Historically, under the influence of the German geographer Friedrich Ratzel, the term geopolitics refers to the study of power relations between states. Ratzel (1844-1904), the first theoretician of Lebensraum (living space), believed that Germany’s foreign policy should ensure that it always maintained favourable power relations with its neighbours. This was done by his compatriot Bismarck, the Iron Chancellor, who skilfully directed German affairs from 1870 to 1890.

Bismarckian Germany was a respected state in the world, while avoiding adventurism. Although it has had a “Geopolitical Commission” for the past year and a half, the European Union (EU) cannot be said to be a respected power in the world. Not only does it not scare anyone, but it is also very complacent about it. There is form (which counts for a lot in diplomacy) and there is substance. 

On the form, we have seen, in the first third of 2021, the European Commission being humiliated by the two great expansionist autocracies neighbouring the Union. On 5 February 2021, while Mr Borrell was visiting Moscow, the Russian authorities expelled three European diplomats (a German, a Pole and a Swede) on the pretext that they had taken part in a rally in support of the opponent Navalny. 

On 6 April in Ankara, during a summit between the EU and Turkey, there was an amazing scene: the President of the European Council, Charles Michel, and President Recep Erdogan sat face to face in comfortable armchairs, without thinking of bringing one forward for Mrs Ursula Von der Leyen who, rather than standing, decided to sit on a sofa at the back of the room.
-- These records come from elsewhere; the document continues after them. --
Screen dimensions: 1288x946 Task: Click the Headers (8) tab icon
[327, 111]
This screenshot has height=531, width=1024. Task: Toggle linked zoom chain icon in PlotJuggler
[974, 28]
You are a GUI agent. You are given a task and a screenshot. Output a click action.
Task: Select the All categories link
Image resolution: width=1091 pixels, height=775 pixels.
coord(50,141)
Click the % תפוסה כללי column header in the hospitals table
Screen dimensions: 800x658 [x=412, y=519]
This incident – immediately described by the journalists as sofagate – did not only illustrate the lack of basic courtesy by these two Belgian and Turkish politicians. It also – more seriously – underlined the lack of unity at the head of the EU and the existence of a deleterious rivalry between its Council (the appointing and decision-making body representing the 27 member states) and its Commission (the body that manages European interests, holding a monopoly on initiative). 

On the substance, there is unfortunately ample evidence that the EU no longer commands respect.
On 23 May, the Belarusian dictator Lukashenko forcibly landed a European Ryanair plane in Minsk, linking two European capitals, Athens and Vilnius. All this to seize a 26-year-old opponent, who was one of the main Belarusian journalists to have denounced the fraud of the August 2020 presidential elections. 
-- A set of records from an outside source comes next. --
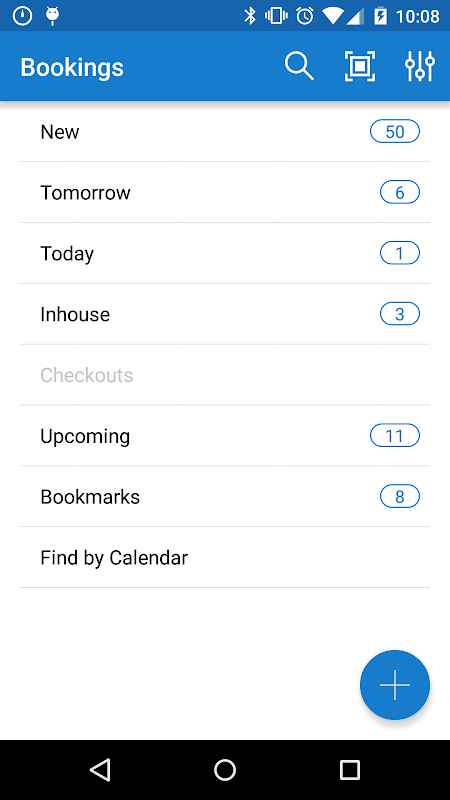
Task: View Upcoming bookings
Action: tap(225, 436)
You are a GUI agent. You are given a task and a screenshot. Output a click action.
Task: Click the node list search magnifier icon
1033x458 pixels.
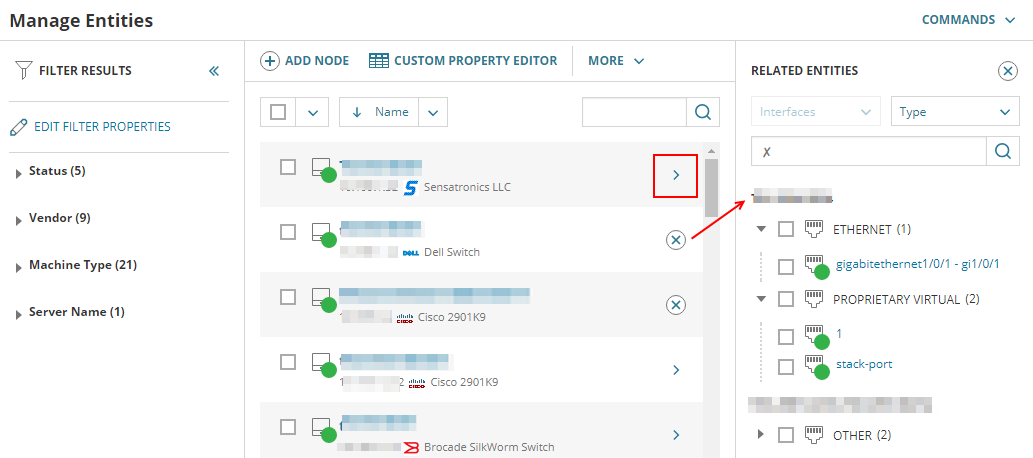[703, 112]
A week earlier, at the other end of the Union’s territory diagonally, there was an incident that also showed a lack of respect for the EU. In retaliation for Spain agreeing to treat the leader of the Polisario (the Reguibat movement, a Saharan tribe campaigning for self-determination in the former Spanish Sahara, annexed by Morocco in 1975), the Moroccan authorities stormed the Spanish enclave of Ceuta with thousands of problematic young men and teenagers, whom they were delighted to get rid of.

The Moroccan government knows very well that in the EU, unaccompanied minors are never expelled. It is not only drug and human traffickers that the EU does not scare. Hackers, whether state or non-state, do not fear it either. EU territory has become the soft underbelly of the world for all cyber attacks. On 4 May, Belnet, Belgium’s computer network, was paralysed by an attack just as its parliament was about to hold a meeting on the persecuted Chinese minority of Uighurs.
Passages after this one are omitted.